The circuit court held:
It appears implicit that the reporting of the findings to the governing body is accomplished by the delivery of the certificate, or other documentation of the findings, to the office of the Clerk of the governing body. If the Clerk is not physically there, such delivery is nevertheless effective. It is only necessary to deliver the information to the site of the city records and the office of the custodian of such records. Procedures subsequent to this are also purely ministerial, with the findings of the Supervisor final and determinative of subsequent procedures to be followed. Implicit in this system is the final ascertainment if there are sufficient signatures, unwithdrawn before delivery to the Supervisor of Elections, to activate the holding of a recall election. Such deadline for withdrawal of a signature is the delivery to the Supervisor of the assembled “counterparts.” Thereafter there are the purely mechanical procedures to ascertain the exact number of valid signatures of qualified electors and the recording and publishing to the governing body of the number and percentage of qualified electors who have validly signed.
. Because of the foregoing interpretations of the statute, it is thus adjudged that upon the delivery of the findings and certificate of the findings of the Supervisor to the office of the City Clerk on December 7,1978, that there remained no authority or power in the Clerk to strike any further names, but that she was under a duty to serve on the persons sought to be recalled notice of the fact that the number of signatures on the “counterparts” of the Recall Petition and Defense amount to 15% of the qualified electors and to deliver to the City Commission the report and certificate of the County Supervisor as to the percentage of qualified voters who signed.
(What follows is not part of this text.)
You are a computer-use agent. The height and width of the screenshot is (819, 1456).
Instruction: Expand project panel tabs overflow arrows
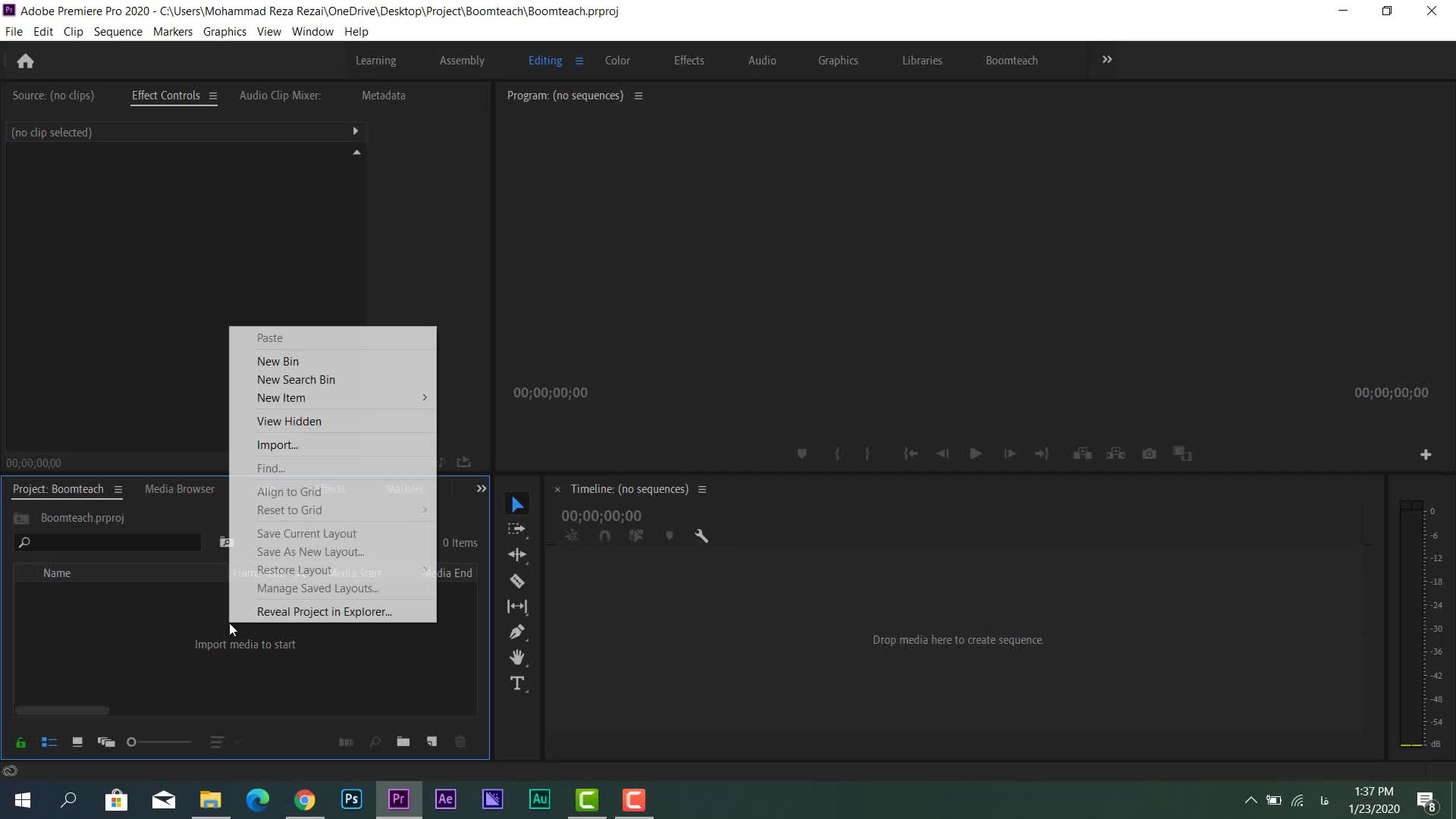point(482,489)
. The Court will regard that as done which should have been done, and as all the persons sought to be recalled are parties to this action, it will be deemed that this Judgment will serve as notice to them that the requisite 15% of the electorate has validly signed the petition, and they are each given the opportunity, within five days of filing this Judgment, to submit a written resignation in accordance with Section 100.361(2). In the event that no such resignation is filed with the City Clerk or if less than all shall submit such resignations, then the undersigned, as Chief Judge of the Second Judicial Circuit, will forthwith fix a day for holding a recall election for such persons as shall not have resigned.
By a lucid opinion, which we entirely approve though we do not set it out at length, the circuit court analyzed the detailed and interrelated provisions of Section 100.361 and found that the actions of the Clerk and Supervisor of Elections on December 6, 1978, put the recall petition beyond dissolution on December 11 through the Clerk’s striking of signatures. The circuit court was correct and its judgment is
AFFIRMED. We dispense with any petition for rehearing. Any stay effected by Fla.R.App.P. 9.310 is vacated effective in five days, and the clerk will then issue our mandate.
ERVIN, J., concurs.
MILLS, Acting C. J., specially concurs.

. Bent held that charges of malfeasance must be paid in specific terms showing a violation of law. The case before us involves no charges of malfeasance.